Mereka maunya apa sih? Kalau memang tulisan dan cerita di blog saya ini membuat mereka merasa eneg, dan ingin muntah yah tidak perlulah mereka diam-diam membacanya. Kadang mereka berkomentar di luar kesadaran mereka. Kalau memang tidak sesuai dengan harapan mereka, buat apa mereka membacanya, buang-buang waktu. Anggap saja mereka tidak pernah tahu kalau saya bercerita di blog ini.

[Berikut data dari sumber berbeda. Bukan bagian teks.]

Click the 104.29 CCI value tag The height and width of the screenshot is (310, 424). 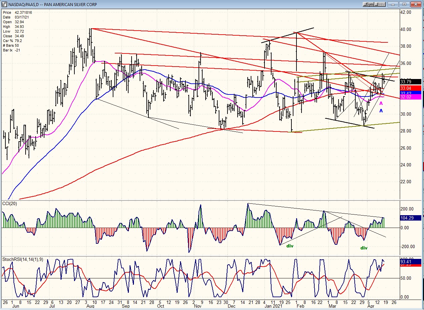(410, 218)
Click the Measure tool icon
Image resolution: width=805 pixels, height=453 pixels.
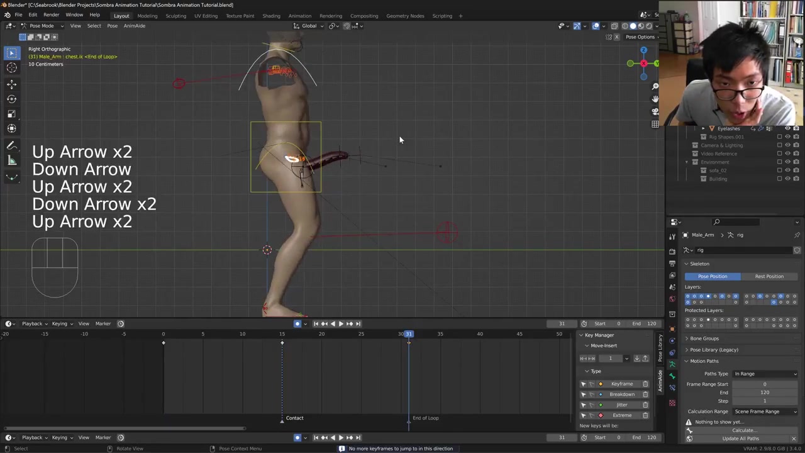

Mereka boleh menganggap diri mereka hebat dan menyombongkan diri mereka langsung di hadapan saya. Apakah saya tidak boleh berangan-angan menjadi seseorang yang hebat melalui cerita-cerita saya? Karena saya tidak memiliki keberanian untuk menyatakan "Eh, menurut loe, Wang Lee Hom* sama gue gantengan mana? Kayanya gantengan gue ke mana-mana yah. Hahaha." Di dalam cerita inipun saya tidak pernah berangan-angan menjadi seperti Scarlett Johansson**, terus-terang saya malu, tidak berani dan hati kecil sayapun mengatakan "Bagaimana mungkin, kamu bermata sipit dan berambut hitam, lah jelas-jelas dia bule yang berambut pirang."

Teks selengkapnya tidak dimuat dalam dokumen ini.